WRITTEN INSTRUCTION
In the data below, convert everything from the line containing "Click the Location URL text box" down to the line containing "click(556, 357)", both lines included, into a JSON list of strings with one string per line. Omit blank lines and leave the pictures out.

ENTRIES SUPPLIED
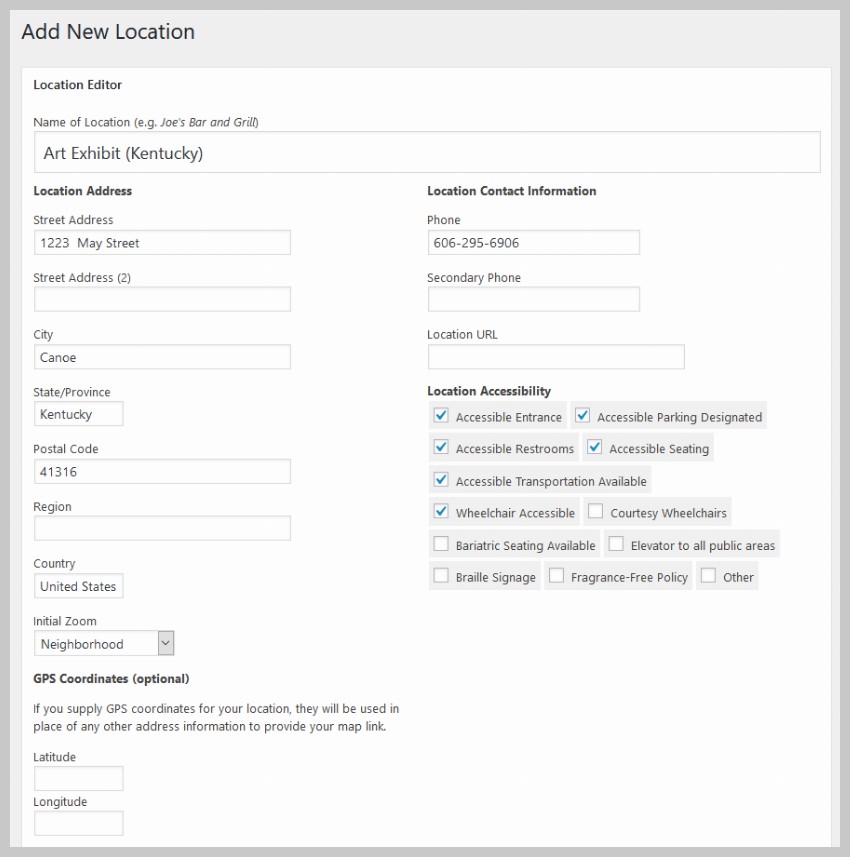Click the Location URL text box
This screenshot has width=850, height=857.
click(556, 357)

...

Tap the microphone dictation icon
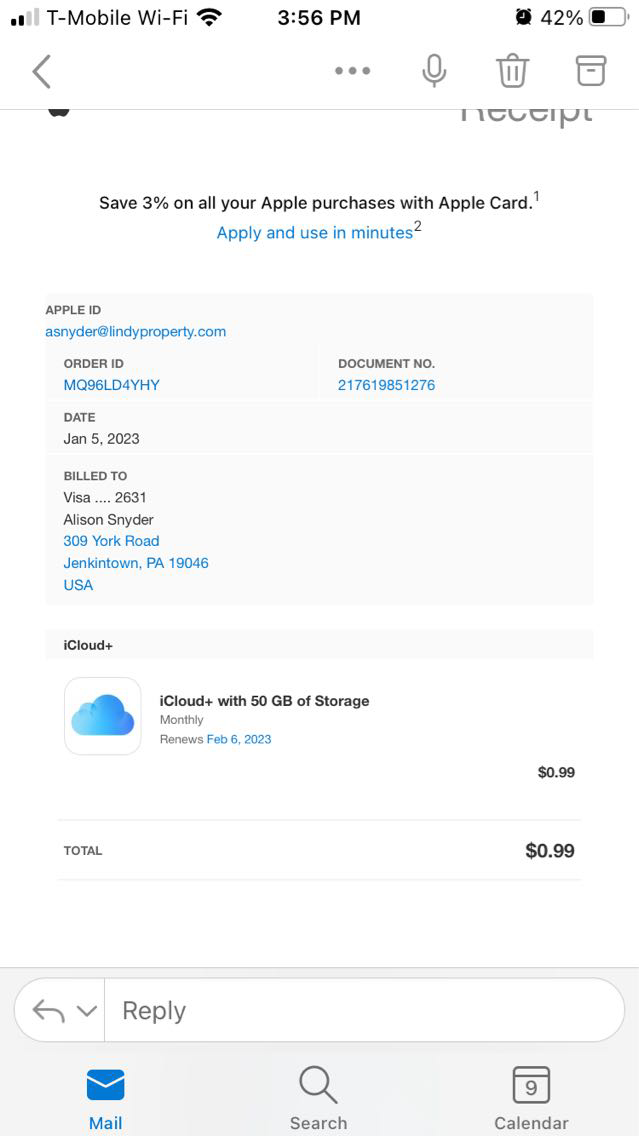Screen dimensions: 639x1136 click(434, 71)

ANSWER
[
  "Click the Location URL text box",
  "This screenshot has width=850, height=857.",
  "click(556, 357)"
]